Wenn wir lernen, unsere Traditionen zu schützen, und gleichzeitig unser Wissen über moderne Zusammenhänge erweitern, werden Tourismus, Geld und Öffnung ein Segen sein. Wenn nicht, sind sie ein Fluch.

 

Während die Traditionalist:innen in den Dörfern die Tourist:innen für den Fischmangel und auch das wachsende Abfallproblem verantwortlich machen, sagt Mola Lisa: «Nicht die Tourist:innen sind schuld, wir sind es. Wir haben die Tourist:innen willkommen geheissen, weil wir ihr Geld wollten. Wir fangen zu viele Langusten und Fische, weil wir nicht verstehen, dass wir uns damit unsere Lebensgrundlage zerstören.» Eigentlich gäbe es Regeln, aber das Archipel ist so gross, und Regeln durchzusetzen, wo jemand sie brechen wolle, sei schwierig. Das Einzige, was helfen würde, sei Ausbildung, das Verständnis für Zusammenhänge, Verantwortung, sagt Mola Lisa, die ihre Nichte und ihren Neffen deshalb nach Panama zur höheren Ausbildung geschickt hat. Dann verabschiedet sie sich.

 

Zwei Männer auf einem kleinen mit Lebensmitteln gefüllten Boot in San Blas.
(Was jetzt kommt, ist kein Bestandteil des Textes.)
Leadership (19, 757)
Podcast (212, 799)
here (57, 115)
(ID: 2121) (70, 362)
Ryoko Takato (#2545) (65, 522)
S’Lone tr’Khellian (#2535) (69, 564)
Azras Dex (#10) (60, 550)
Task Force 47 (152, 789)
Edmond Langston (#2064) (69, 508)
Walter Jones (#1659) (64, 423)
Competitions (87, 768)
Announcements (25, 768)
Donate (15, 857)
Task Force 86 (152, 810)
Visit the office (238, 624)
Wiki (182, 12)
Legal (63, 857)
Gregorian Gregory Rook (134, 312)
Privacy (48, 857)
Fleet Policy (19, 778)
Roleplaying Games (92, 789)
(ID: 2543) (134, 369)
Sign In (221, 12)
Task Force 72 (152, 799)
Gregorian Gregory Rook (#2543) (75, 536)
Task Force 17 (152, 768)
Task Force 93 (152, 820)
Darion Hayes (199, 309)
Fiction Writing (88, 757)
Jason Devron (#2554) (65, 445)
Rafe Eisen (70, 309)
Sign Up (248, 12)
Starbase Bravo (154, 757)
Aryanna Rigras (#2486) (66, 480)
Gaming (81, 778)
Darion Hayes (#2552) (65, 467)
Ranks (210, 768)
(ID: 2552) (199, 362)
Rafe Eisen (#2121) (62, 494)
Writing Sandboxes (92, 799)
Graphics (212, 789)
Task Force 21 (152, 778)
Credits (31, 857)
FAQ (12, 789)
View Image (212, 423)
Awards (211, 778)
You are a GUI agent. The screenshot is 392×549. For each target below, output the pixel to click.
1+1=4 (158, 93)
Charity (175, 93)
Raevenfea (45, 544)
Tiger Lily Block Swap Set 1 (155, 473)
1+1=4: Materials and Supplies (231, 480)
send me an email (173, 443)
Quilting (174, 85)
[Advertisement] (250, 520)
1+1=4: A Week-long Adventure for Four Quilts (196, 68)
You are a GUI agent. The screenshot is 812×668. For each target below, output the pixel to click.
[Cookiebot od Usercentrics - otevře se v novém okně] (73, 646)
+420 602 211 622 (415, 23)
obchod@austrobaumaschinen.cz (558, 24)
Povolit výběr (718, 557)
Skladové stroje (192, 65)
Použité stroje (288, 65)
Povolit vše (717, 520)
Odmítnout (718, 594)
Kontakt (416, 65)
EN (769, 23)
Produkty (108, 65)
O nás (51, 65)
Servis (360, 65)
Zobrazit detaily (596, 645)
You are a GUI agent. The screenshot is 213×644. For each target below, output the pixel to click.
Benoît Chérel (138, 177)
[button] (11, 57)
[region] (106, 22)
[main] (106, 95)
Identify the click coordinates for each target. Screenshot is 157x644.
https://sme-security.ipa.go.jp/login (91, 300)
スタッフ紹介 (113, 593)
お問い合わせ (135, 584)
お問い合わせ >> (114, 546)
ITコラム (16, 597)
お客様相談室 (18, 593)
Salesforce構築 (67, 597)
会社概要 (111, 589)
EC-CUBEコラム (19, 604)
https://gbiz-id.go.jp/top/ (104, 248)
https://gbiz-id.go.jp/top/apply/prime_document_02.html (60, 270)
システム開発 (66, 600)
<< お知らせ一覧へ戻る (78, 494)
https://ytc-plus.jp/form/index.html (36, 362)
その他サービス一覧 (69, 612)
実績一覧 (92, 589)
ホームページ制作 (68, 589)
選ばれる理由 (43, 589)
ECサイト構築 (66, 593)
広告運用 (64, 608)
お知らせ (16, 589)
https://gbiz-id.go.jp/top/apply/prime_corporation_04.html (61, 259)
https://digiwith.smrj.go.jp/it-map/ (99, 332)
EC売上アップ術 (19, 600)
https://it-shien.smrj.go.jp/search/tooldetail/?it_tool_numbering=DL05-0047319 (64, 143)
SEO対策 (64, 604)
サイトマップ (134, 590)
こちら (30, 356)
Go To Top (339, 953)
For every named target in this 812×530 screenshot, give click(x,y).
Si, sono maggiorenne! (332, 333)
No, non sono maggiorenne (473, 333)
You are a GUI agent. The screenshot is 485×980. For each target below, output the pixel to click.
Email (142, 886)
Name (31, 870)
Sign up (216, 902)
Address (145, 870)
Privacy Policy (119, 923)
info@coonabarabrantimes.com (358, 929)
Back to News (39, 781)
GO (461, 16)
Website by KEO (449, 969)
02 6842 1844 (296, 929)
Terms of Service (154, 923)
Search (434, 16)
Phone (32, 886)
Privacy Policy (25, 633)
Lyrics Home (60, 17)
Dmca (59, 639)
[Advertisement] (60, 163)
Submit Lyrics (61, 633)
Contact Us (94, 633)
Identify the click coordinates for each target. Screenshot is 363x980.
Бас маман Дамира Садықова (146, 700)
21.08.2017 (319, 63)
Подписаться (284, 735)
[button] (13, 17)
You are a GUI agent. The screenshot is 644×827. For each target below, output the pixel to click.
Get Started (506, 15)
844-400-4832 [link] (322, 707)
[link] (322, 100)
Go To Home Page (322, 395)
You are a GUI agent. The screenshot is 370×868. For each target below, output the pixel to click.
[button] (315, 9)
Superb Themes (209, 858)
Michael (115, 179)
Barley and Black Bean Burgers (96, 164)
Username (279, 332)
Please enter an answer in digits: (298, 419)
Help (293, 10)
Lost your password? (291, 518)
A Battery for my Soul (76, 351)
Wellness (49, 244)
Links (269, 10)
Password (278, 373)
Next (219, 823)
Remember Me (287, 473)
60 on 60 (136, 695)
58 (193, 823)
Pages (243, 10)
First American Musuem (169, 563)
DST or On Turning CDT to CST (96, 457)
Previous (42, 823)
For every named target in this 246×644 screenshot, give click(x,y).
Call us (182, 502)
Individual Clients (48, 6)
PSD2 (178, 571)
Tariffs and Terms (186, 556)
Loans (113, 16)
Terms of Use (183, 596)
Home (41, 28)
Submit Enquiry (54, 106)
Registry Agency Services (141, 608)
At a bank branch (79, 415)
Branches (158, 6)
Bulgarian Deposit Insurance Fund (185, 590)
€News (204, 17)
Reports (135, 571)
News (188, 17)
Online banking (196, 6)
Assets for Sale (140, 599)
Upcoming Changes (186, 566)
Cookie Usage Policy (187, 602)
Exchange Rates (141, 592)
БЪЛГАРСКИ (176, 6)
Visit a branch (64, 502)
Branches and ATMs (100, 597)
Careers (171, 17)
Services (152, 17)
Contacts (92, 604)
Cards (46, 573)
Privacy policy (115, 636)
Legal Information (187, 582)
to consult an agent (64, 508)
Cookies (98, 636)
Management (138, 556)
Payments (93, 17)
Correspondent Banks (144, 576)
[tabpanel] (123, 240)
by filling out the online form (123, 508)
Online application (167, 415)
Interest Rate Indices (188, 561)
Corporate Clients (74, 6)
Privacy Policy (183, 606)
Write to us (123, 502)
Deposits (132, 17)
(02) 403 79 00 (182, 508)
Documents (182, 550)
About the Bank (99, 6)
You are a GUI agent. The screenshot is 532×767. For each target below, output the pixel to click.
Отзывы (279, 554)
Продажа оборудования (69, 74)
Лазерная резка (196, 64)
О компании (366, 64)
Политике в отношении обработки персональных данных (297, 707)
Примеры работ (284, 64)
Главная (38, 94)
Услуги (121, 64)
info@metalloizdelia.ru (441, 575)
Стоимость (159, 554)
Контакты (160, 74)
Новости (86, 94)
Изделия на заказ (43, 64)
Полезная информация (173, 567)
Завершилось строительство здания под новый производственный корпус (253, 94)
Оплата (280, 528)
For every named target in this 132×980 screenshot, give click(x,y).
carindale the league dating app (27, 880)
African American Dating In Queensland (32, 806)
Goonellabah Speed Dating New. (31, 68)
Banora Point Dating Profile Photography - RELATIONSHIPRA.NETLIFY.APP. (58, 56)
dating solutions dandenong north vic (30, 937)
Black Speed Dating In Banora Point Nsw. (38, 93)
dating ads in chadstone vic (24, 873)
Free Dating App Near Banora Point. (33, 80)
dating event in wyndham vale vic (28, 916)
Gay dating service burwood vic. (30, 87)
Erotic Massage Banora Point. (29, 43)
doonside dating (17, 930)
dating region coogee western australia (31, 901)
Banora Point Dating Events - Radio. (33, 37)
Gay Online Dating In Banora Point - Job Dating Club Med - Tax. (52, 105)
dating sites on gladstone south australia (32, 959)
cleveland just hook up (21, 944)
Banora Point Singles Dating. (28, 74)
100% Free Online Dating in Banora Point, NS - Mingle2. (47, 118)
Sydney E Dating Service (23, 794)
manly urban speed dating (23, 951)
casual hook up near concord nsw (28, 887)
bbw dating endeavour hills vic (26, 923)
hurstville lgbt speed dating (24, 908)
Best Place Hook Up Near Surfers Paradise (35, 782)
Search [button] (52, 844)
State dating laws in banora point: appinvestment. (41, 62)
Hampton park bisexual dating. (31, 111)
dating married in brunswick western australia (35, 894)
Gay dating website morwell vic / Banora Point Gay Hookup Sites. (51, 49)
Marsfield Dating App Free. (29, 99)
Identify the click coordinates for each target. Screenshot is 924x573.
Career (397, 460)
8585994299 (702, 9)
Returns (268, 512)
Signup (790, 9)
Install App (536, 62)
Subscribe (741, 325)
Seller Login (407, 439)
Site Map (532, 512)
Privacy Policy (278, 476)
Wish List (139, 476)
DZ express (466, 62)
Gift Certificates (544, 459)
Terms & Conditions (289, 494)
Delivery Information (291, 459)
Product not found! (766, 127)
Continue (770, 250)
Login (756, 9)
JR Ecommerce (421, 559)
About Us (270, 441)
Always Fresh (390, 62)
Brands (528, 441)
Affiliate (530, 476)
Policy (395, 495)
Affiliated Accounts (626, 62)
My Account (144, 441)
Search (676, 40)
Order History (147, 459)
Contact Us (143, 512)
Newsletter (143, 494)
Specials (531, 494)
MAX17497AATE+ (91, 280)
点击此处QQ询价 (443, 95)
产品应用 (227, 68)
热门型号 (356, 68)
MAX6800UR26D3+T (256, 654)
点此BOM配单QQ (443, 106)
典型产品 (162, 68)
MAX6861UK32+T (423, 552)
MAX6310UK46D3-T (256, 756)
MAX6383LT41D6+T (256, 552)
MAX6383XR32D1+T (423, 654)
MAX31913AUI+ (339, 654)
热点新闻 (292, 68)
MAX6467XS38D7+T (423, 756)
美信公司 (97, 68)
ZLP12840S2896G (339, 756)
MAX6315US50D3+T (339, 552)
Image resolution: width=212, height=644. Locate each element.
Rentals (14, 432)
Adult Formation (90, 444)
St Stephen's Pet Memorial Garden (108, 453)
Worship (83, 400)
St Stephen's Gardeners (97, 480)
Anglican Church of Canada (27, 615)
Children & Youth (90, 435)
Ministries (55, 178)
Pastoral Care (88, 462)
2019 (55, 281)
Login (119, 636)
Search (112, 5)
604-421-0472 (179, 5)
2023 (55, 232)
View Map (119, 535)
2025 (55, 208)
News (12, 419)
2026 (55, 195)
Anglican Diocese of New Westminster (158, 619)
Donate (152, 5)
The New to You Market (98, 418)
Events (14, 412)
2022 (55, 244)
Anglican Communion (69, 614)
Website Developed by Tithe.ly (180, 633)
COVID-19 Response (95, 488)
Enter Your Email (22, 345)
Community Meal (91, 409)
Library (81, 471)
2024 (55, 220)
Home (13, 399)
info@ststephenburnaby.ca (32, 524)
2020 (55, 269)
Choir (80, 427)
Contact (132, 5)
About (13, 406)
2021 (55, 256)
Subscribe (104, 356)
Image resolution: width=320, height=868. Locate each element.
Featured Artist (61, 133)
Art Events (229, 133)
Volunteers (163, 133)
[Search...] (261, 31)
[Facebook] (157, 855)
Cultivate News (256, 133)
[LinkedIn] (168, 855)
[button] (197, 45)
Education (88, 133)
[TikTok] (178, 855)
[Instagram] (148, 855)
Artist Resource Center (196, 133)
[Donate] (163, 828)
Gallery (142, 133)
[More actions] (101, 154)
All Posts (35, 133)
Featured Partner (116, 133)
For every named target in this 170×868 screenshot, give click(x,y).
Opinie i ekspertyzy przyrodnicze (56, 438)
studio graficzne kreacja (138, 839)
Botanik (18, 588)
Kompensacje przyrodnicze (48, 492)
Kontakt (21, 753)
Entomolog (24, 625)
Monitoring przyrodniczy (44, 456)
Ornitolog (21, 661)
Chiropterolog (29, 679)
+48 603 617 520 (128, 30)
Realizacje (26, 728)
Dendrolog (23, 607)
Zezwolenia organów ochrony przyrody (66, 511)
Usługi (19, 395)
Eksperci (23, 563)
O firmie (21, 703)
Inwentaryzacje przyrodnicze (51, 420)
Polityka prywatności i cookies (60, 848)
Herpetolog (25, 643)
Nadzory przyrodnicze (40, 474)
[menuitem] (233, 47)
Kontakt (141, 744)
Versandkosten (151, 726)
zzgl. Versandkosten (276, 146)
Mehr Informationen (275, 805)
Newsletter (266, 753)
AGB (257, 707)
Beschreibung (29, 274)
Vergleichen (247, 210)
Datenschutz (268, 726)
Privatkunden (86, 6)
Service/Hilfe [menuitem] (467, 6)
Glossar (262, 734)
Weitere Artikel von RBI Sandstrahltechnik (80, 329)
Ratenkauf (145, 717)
Laut Mola Lisa wurde früher mit Leinen in Holzkanus gefischt. Heute werde mit motorisierten Booten, Schleppnetzen und dem erhöhten Bedarf durch den Tourismus Überfischung zunehmend ein Problem.
© Karin Wenger

 

Auf ihrer Insel hat eben ein grosser Kongress der «Sailas», der Amtsträger des Archipels, begonnen. Vier Tage lang werden sie altes Wissen ihrer Gemeinschaft an die Jungen weitergeben. Tourist:innen haben in dieser Zeit keinen Zutritt zu ihrer Insel. «Wenn wir lernen, unsere alten Traditionen zu schützen, und gleichzeitig unser Wissen über die modernen Zusammenhänge erweitern, werden Tourismus, Geld, Öffnung ein Segen sein. Wenn nicht, sind sie ein Fluch», sagt Mola Lisa, startet den Motor ihres Boots und fährt davon.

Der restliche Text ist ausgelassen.